Eso Won is also symbolic of the disappearance of independent bookstores in the Los Angeles area. During my high school years, my teacher sent ten or twelve of us students who were in her AP Spanish Lit class to the long gone Librairie de France/Librería Hispánica on Olive Street, near Seventh, in Downtown Los Angeles. There used to be separate Spanish and French bookstores on Book Sellers’ Row on Westwood Boulevard. Book Sellers’ Row started at Pico and ran all the way up to UCLA. Other bookstores on Westwood included a medical bookstore, Sisterhood feminist bookstore, and the pride of the region, Westwood Bookstore itself. Near West Hollywood there was the Bodhi Tree which specialized in religion, philosophy, and spirituality. And in Santa Monica, on the now gentrified Third Street Promenade, the leftist bookstore, Midnight Special held court for twenty-three years and hosted writers, thinkers, and activists such as Maya Angelou, bell hooks, Elaine Brown, and Edward Said. I didn’t have the fortune of seeing those luminaries in Santa Monica, but I was in the audience to hear the reading by Chicano poet, Jimmy Santiago Baca. After his reading, he signed my copy of Martín & Meditations on the South Valley.

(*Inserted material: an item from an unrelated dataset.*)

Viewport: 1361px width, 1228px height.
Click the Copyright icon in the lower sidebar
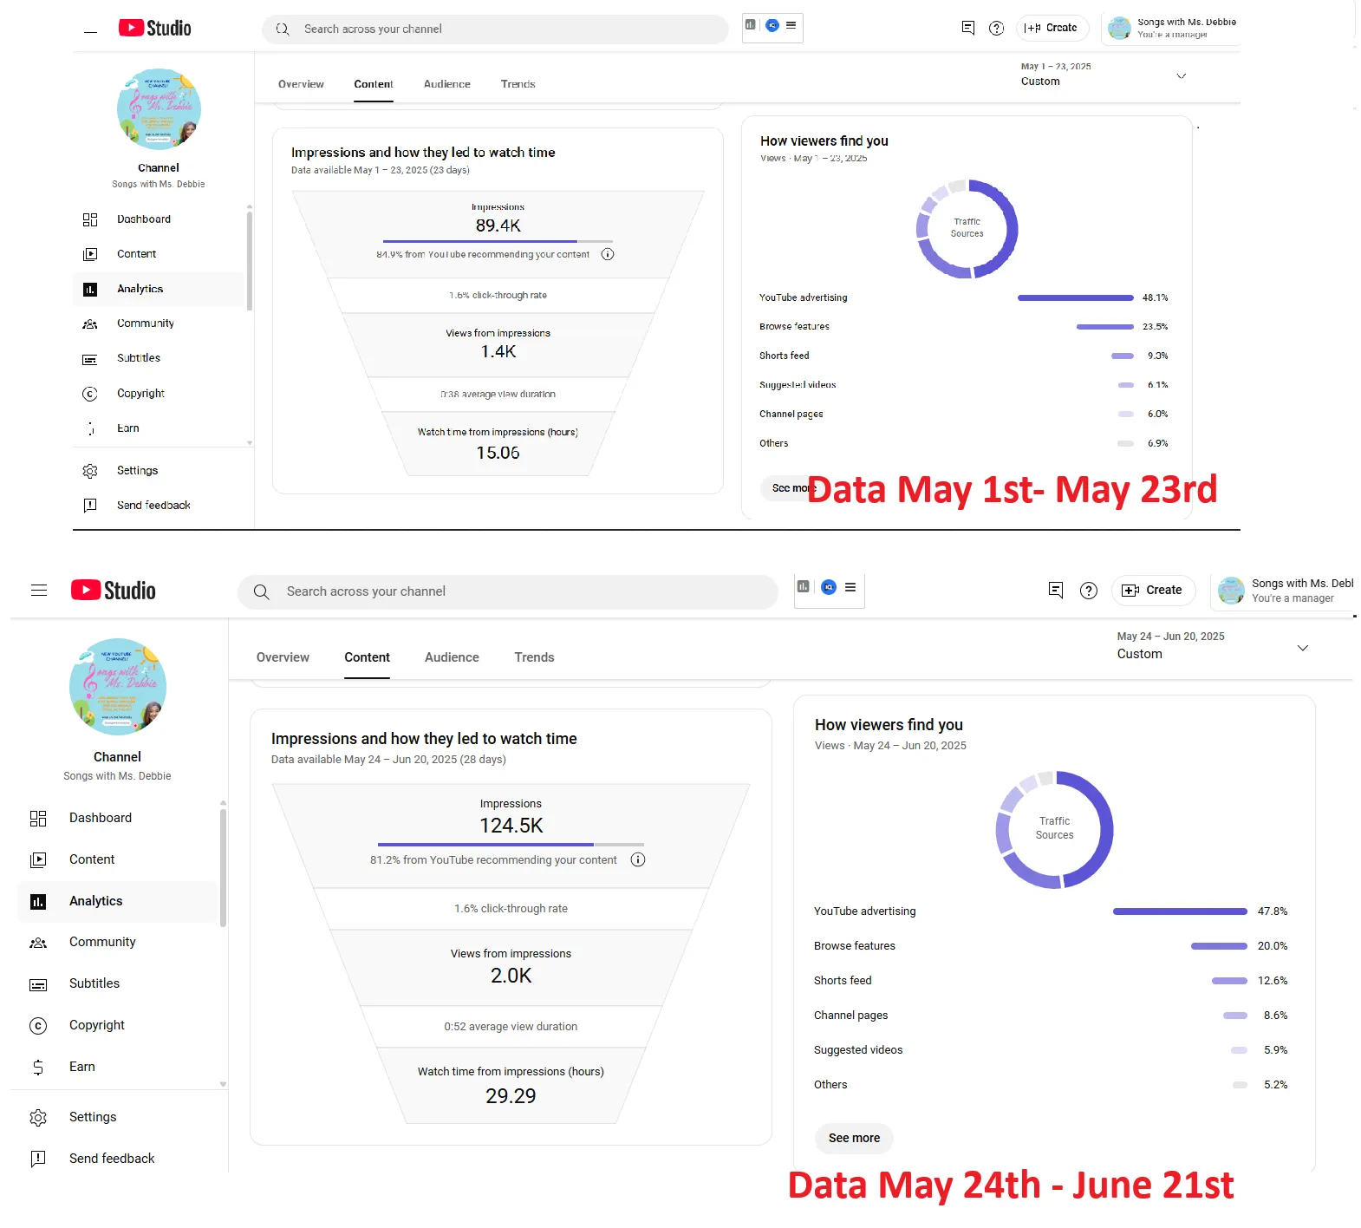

While the moneyed classes might argue that the growth of a conglomerate like Amazon — which has precipitated the closure of independent bookstores — has led to lower prices and the convenience of warehouse-to-door shipping, for the Black population, the loss of a space like Eso Won offers no rainbow on the horizon. As members of a community that has languished for centuries without reparations, the owners of small Black businesses almost never have the economic foundation and investment to grow into large capitalist enterprises. And while the forces of capitalism allow privileged classes of White residents to build stronger and newer communities, those same forces tend to split up established Black neighborhoods. I’ve seen evidence of this along Crenshaw Boulevard, just two blocks away from Leimert Park, where numerous Black businesses have closed due to the economic hardships caused by gentrification as well as the pandemic and subway construction.
So, on a November day in Lemeirt Park, the notification taped on the closed glass door was proof Eso Won was gone. Like Central Avenue, Santa Barbara Avenue, Rodeo Road, the old Eastside. Now a memory amidst the rolling rhythms of music, the greetings of smiling street merchants, and cars driving away into the distance.